88. В морге I МГУ я когда-то был с целью пополнения «общеобразовательных» знаний. Конечно, у Вас здорово описан морг, но, мне кажется, тело человеческое красиво далеко не всегда (и живое, и мертвое) и при делении также. И не только при делении. Ампутированная нога, например, безобразна и страшна. Сладковатый, совершенно специфический запах морга Вы как-то упустили.

Мне кажется, только дикая природа красива и красота ее делима. Камень который куда ни брось, находит себе быстро место, вправляется в пейзаж. У деревьев, у диких животных нет уродов. Уродства природы только в ее соприкосновении с человеком.

Трупы в мертвецкой, как скульптура, как актеры пантомимы, разыгрывающие последний акт великого спектакля. Может быть, потому и называется «Анатомический театр»?
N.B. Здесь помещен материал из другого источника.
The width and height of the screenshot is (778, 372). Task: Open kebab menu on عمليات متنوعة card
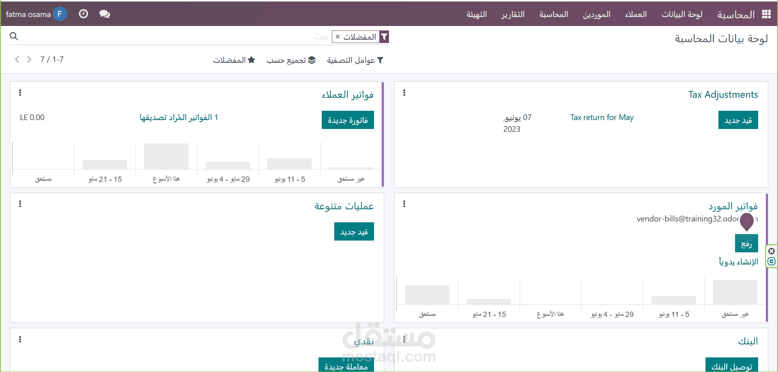tap(20, 204)
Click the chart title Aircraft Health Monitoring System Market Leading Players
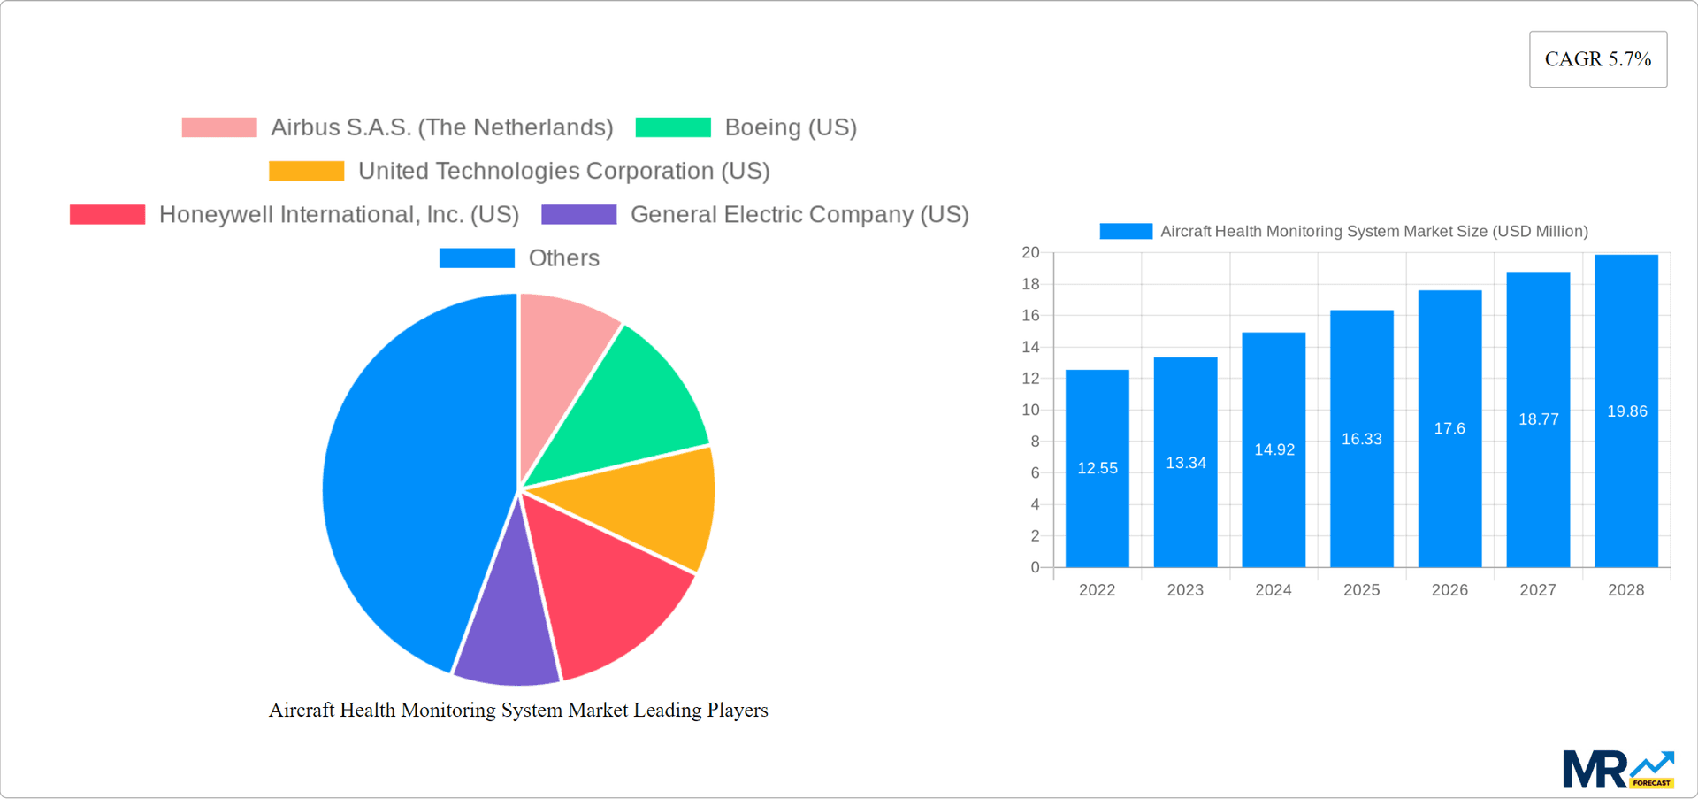1698x799 pixels. [518, 710]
89—92. Беседа Живаго — наследника мыслей Веденяпина — преемственность от XIX века — великого века Человечества. Физическое воскресение людей. Именно такого-то воскресения, кажется, и испугался когда-то Мальтус. «Вы уже воскресли, когда родились. Не глядите внутрь себя. Сознание — яд. Человек в других людях. Это и есть душа человека». Ну, я с этой докторской концепцией не согласен. Я видел хороших людей, которые были обижены и отвергнуты другими людьми, и в этих других людях ничего не осталось от тех, у которых была душа. Но разговор об этом уведет нас в дебри. А что роман трогает эти вопросы — это хорошо.

95. Евграф — что это такое? Зачем он. Нужен ли он композиционно?

106. Лед и холод улицы, и идущая Лара — превосходно. Тот же снег и лед у Юры.

Превосходен вальс, платок и выстрел. Женский душистый платок у губ Живаго, как романтическая окраска тех самых дел, которые в ином разрешении (смотри вальс в начале романа) приводят к выстрелу, и выстрел раздается.

114—118. Тоня. Обыкновенная женщина Тоня. Тоня, которой очень шел траур, достойная дочь Анны Ивановны с ее «Аскольдовой могилой».[21]

Много похвал заслуживает лес — жизнь, в котором заблудился мальчик Юра. Теперь Юра вырос и, встречая опять смерть близкого ему человека, уже ничего не боялся, ибо «все вещи были словами его словаря».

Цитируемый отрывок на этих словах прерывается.